Thanos, Prometheus and Golang version used
Prometheus version: 2.11.1
thanos, version 0.6.0 (branch: master, revision: 579671460611d561fcf991182b3f60e91ea04843)
build user: root@packages-build-1127f72e-908b-40dc-b9e1-f95dcacaaa62-sck6t
build date: 20190806-16:13:48
go version: go1.12.7
What happened
When running the compactor on we get the following output (sanitized to remove internal hostnames):
2019-08-13T15:13:54-07:00 observability-compactor-123456 user:notice thanos-compact-observability-036[20057]: level=error ts=2019-08-13T22:13:54.054751118Z caller=main.go:199 msg="running command failed" err="compaction failed: compaction failed for group 0@{host=\"observability-prom-A98765\"}: compact blocks [thanos-compact-tDlEs/compact/0@{host=\"observability-prom-A98765\"}/01DHRV2ADD0DGW2V0WB84D472P thanos-compact-tDlEs/compact/0@{host=\"observability-prom-B98765\"}/01DHTN0B5GK4M9K1YF344C599J thanos-compact-tDlEs/compact/0@{host=\"observability-prom-B98765\"}/01DHTYSE4G3CPN6PT73JD4NFPC thanos-compact-tDlEs/compact/0@{host=\"observability-prom-B98765\"}/01DHV863B7P32AR6CM46ZJCJDR thanos-compact-tDlEs/compact/0@{host=\"observability-prom-B98765\"}/01DHY92FF48P4CPQMGPVMEVJE8 thanos-compact-tDlEs/compact/0@{host=\"observability-prom-B98765\"}/01DHYJM1E1F58STJERMF6PWY0M]: 2 errors: write compaction: write postings: write postings: exceeding max size of 64GiB; exceeding max size o
2019-08-13T15:13:54-07:00 observability-compactor-123456 user:notice thanos-compact-observability-036[20057]: f 64GiB"
What you expected to happen
Compaction would succeed, or skip these block without error, since they cannot be compacted.
How to reproduce it (as minimally and precisely as possible):
Try to compact blocks that result in the postings part of the resulting index to exceed 64G
Full logs to relevant components
See log lines above. Let me know if anything else would be useful, but I think that's all we have that is relevant
Anything else we need to know
These blocks are from a pair of prometheus hosts we have scraping all targets in one of our data centers. Here is more information on the blocks themselves:
Each of these blocks represent 8 hours of data.
This appears to be related to https://github.com/prometheus/prometheus/issues/5868. I'm not sure if the limit is going to change in the TSDB library, but it would be nice in the mean time if this was considered a warning, or if we could somehow specify a threshold to prevent it from trying to compact these blocks, since they're already fairly large.
@jojohappy I'm not sure question is the right tag for this. I believe this is a bug.
@claytono Sorry for the delay. You are right here. I wonder how to check that error? Maybe it is hard to work around. I'm sorry that I'm not very familiar with tsdb.

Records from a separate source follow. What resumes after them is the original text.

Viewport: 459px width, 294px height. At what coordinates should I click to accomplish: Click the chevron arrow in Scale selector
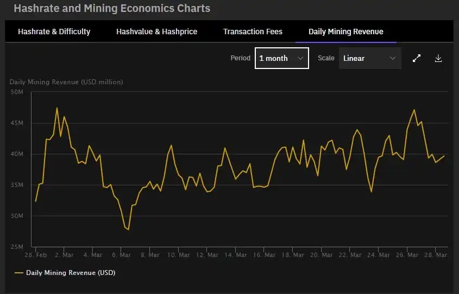393,58
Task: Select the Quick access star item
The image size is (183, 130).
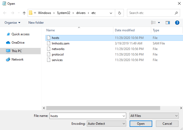Action: [x=18, y=34]
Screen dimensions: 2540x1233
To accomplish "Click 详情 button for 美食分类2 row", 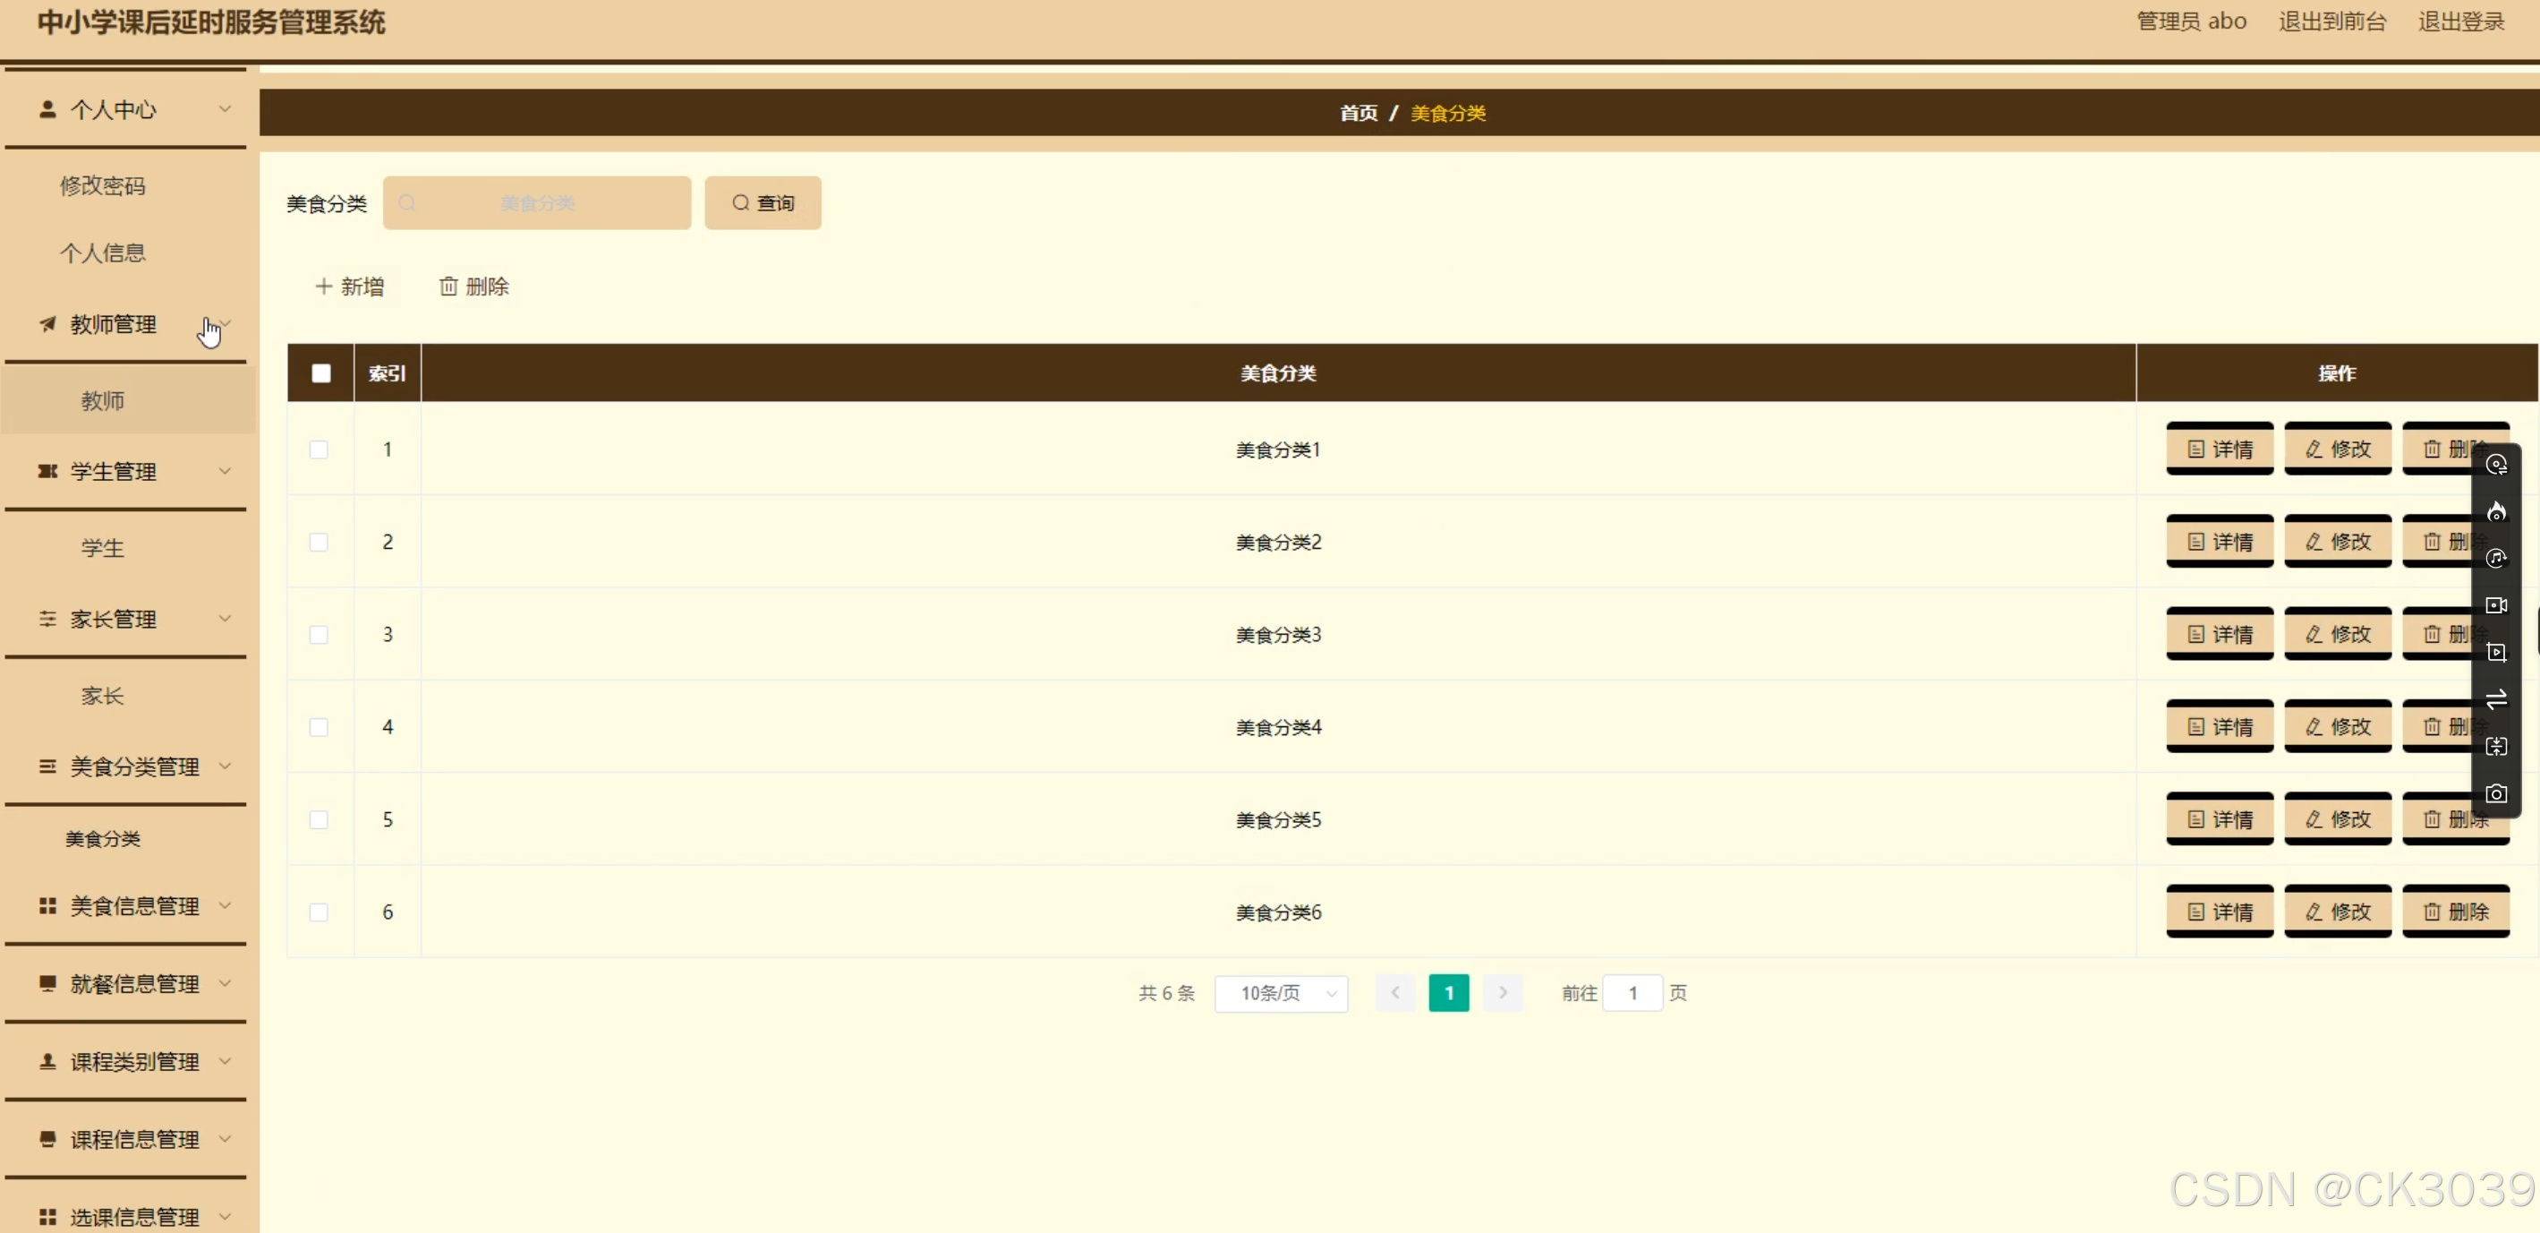I will pyautogui.click(x=2219, y=542).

@jojohappy I think this is a tricky one unless the issue is fixed in the TSDB code. I suspect this doesn't crop up with prometheus itself since it's less aggressive about compaction. Right now my best guess on how thanos might handle this would be to have a maximum block size and if a block is already that big, it won't compact it any further. This might also help with some scenarios using time based partitioning
It looks like this is being addressed upstream: https://github.com/prometheus/prometheus/pull/5884
Sorry for the delay! @claytono
IMO, I agree with you, but also have some questions:
how thanos might handle this would be to have a maximum block size
How can we set the maximum block size? In your case, the size of each index files are less than 30GB, but they actually exceeded the max size of 64GB during compacting. Before finishing compact, we don't know whether the new size of index is more than 64GB or not, right? I think it is difficult to find the right size for checking. Maybe I'm wrong.
This might also help with some scenarios using time based partitioning
Sorry, I can't catch your point. Could you explain it?
It looks like this is being addressed upstream: prometheus/prometheus#5884
Yes, if it is fixed, that will be great.
How can we set the maximum block size? In your case, the size of each index files are less than 30GB, but they actually exceeded the max size of 64GB during compacting. Before finishing compact, we don't know whether the new size of index is more than 64GB or not, right? I think it is difficult to find the right size for checking. Maybe I'm wrong.
I don't think we really can. I think the best we could do would be to have a flag that allowed us to specify a maximum size and index needs to be, and past that we don't try to compact it any more.
This might also help with some scenarios using time based partitioning
Sorry, I can't catch your point. Could you explain it?
We're planning to use the new time based partitioning. As part of this we expect we'll want to rebalance the partitions occasionally as compaction and downsampling occurs to keep the amount of memory usage roughly equivalent between thanos store instances. The limiting factor for us for thanos-store capacity is memory usage. That's roughly proportional to index size, so we'd like to ensure we don't end up with thanos stores serving blocks so big that it's just a few blocks. If a thanos-store process is serving 2 blocks and that consumes all the memory on the host, then our options for rebalancing aren't as good as if we limit index size and the thanos-store process is serving a dozen blocks. Right now I think the best options we have is to limit max compaction, but that's a fairly coarse tool. Ideally we'd like to just tell the compactor something like "Don't compact index files that are already x GB, they're big enough".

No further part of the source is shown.